┌─ Fragment tekstu

MŚ w Katowicach: Jeszcze Polska nie... odpadła!
  Dodano 9 lat temu   Skomentuj
fot. Michał Chwieduk - Biuro Prasowe PZHL
Wielu ludziom zdawało się wczoraj, że jedyną okazją do skoków ciśnienia będzie piłkarska Liga Mistrzów, ale prawdopodobnie nikt nie spodziewał się, że pod względem emocji polska reprezentacja kompletnie przyćmi Manchester City i Real Madryt. Jeżeli ktoś faktycznie zagrał wczoraj po godzinie 20:00 na poziomie mistrzów, to mowa tylko o naszej kadrze, która rozbiła Słowenię aż 4:1 podczas katowickich mistrzostw świata I dywizji w grupie A.
Przed turniejem mówiło się o bojowych nastrojach w drużynie, które... ze startem turnieju zniknęły. Kibice zamienili ciche nadzieje na awans do elity na drżenie przed spadkiem do II dywizji i grą z takimi rywalami jak Litwa, Chorwacja czy Estonia. 1:3 z Włochami dało się jeszcze wyjaśnić, ale przy porażce 1:4 z Koreą Południową pozostawało tylko przecieranie oczu ze zdumienia. Zwłaszcza, że rywal ledwie po przylocie do Polski, dostał od naszej kadry lanie 3:0. Tydzień przed startem imprezy.

Naturalnie Azjatów idzie wytłumaczyć procesem aklimatyzacji, ale podopieczni Jacka Płachty nie mieli już absolutnie nic na swoje wytłumaczenie. No chyba, że podparcie się tezą, że naturalizacja w polskim hokeju miałaby sens. Wszak naszych zawodników w barwach Korei rozjechali panowie Matthew Dalton i Michael Swift, co pewnie będzie zaczątkiem do kolejnej burzliwej dyskusji na ten temat po zakończeniu turnieju. W takiej sytuacji aż chce się tylko przypomnieć, że Wojtek Wolski (Mietałurg Magnitogorsk, w przeszłości NHL) mimo posiadania naszego paszportu nie mógł grać dla reprezentacji. Warunek? Minimum dwa lata występów w krajowej lidze hokejowej.

└─
┌─ Blok danych

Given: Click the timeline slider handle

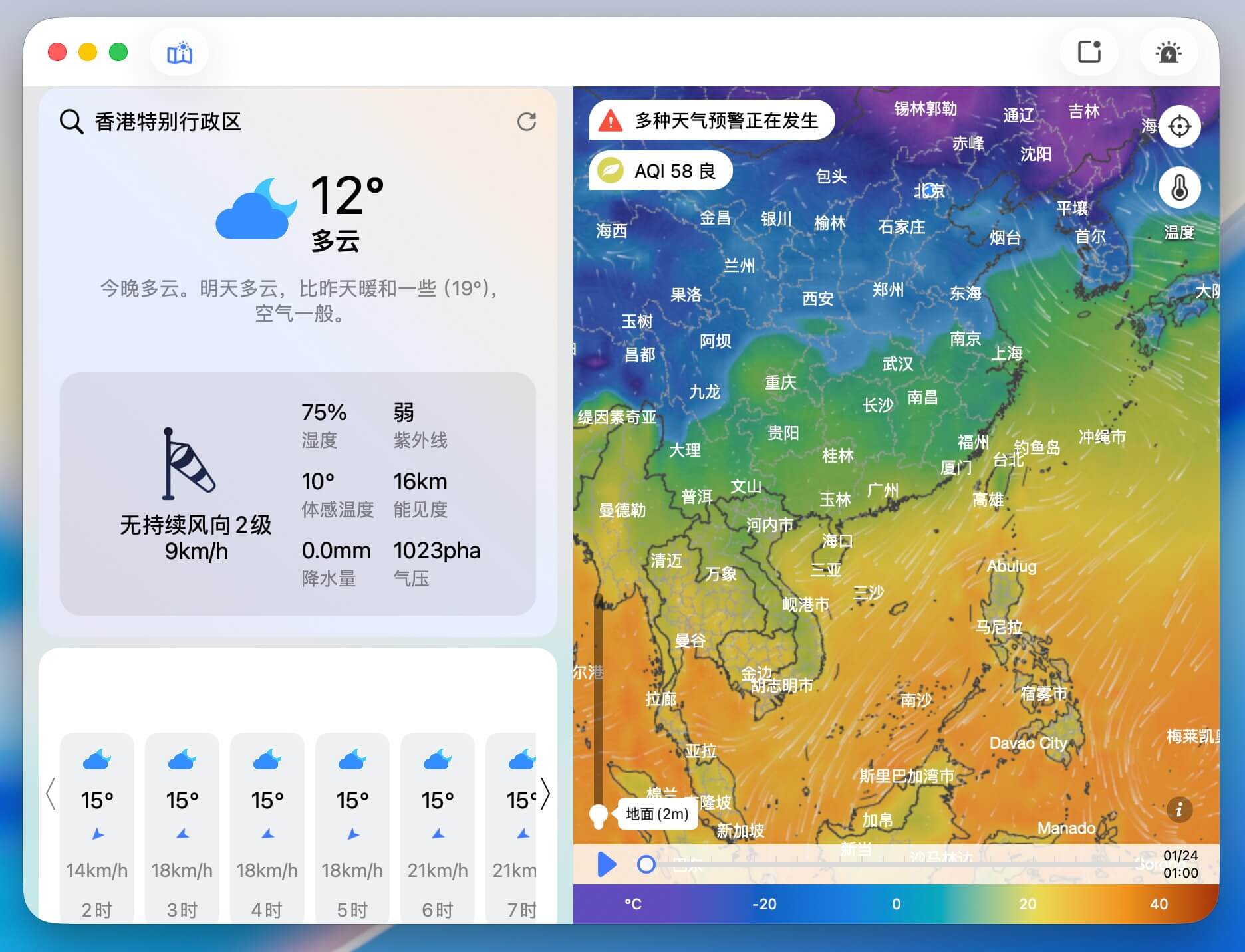Looking at the screenshot, I should [646, 864].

└─

- **Treść zadania**: Przepisz bez zmian fragment artykułu o polskiej reprezentacji hokejowej zawarty między „Dodano 9 lat” a „w grupie A.”, włącznie z tymi słowami.

- **Odpowiedź poniżej**:
Dodano 9 lat temu   Skomentuj
fot. Michał Chwieduk - Biuro Prasowe PZHL
Wielu ludziom zdawało się wczoraj, że jedyną okazją do skoków ciśnienia będzie piłkarska Liga Mistrzów, ale prawdopodobnie nikt nie spodziewał się, że pod względem emocji polska reprezentacja kompletnie przyćmi Manchester City i Real Madryt. Jeżeli ktoś faktycznie zagrał wczoraj po godzinie 20:00 na poziomie mistrzów, to mowa tylko o naszej kadrze, która rozbiła Słowenię aż 4:1 podczas katowickich mistrzostw świata I dywizji w grupie A.